Restate word for word the lines of the entries below, starting with the line that holds "Über uns (837, 1546)" and ending with the line that holds "trägerlos (520, 652)", and no others.

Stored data
☆ ☆ ☆ ☆

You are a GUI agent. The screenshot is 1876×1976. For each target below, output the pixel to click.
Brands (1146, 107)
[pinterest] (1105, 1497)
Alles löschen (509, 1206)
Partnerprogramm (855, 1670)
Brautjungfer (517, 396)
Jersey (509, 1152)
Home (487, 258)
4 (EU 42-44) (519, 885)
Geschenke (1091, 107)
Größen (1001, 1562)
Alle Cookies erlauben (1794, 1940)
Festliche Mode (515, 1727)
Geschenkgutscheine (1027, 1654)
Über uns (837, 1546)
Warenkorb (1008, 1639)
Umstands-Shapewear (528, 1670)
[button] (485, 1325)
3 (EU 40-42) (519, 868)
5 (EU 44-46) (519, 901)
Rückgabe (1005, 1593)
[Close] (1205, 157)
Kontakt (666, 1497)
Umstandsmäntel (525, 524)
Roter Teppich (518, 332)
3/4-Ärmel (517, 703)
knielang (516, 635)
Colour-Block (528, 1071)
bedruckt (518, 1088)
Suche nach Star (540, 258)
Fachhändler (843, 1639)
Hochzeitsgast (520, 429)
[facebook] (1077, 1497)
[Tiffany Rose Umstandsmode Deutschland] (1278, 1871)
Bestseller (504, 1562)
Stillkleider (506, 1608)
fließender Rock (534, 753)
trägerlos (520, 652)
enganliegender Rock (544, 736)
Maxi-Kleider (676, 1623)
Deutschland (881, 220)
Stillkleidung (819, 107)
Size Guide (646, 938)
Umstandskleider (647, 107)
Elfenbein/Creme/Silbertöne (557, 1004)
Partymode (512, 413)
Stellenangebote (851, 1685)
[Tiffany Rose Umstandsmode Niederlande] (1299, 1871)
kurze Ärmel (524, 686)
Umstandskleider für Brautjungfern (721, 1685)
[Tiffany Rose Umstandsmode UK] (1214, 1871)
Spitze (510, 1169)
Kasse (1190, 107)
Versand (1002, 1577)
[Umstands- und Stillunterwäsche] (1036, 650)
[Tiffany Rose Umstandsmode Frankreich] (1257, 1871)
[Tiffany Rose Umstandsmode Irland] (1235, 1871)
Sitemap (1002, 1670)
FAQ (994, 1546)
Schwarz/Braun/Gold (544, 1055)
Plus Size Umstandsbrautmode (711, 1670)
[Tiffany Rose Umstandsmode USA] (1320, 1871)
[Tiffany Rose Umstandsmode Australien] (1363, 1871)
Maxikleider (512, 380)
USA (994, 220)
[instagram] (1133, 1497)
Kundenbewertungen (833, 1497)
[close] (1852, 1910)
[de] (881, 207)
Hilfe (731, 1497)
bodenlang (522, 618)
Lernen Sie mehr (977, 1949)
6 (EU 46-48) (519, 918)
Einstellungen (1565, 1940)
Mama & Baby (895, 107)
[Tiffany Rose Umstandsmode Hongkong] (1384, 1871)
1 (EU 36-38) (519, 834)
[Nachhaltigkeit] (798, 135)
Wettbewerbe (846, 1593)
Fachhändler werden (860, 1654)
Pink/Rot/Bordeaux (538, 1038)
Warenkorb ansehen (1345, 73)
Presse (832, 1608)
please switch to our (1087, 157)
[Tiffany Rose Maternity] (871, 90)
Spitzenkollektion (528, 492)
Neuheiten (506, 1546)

☆ ☆ ☆ ☆

**RESULT BELOW**
Über uns (837, 1546)
Warenkorb (1008, 1639)
Umstands-Shapewear (528, 1670)
[button] (485, 1325)
3 (EU 40-42) (519, 868)
5 (EU 44-46) (519, 901)
Rückgabe (1005, 1593)
[Close] (1205, 157)
Kontakt (666, 1497)
Umstandsmäntel (525, 524)
Roter Teppich (518, 332)
3/4-Ärmel (517, 703)
knielang (516, 635)
Colour-Block (528, 1071)
bedruckt (518, 1088)
Suche nach Star (540, 258)
Fachhändler (843, 1639)
Hochzeitsgast (520, 429)
[facebook] (1077, 1497)
[Tiffany Rose Umstandsmode Deutschland] (1278, 1871)
Bestseller (504, 1562)
Stillkleider (506, 1608)
fließender Rock (534, 753)
trägerlos (520, 652)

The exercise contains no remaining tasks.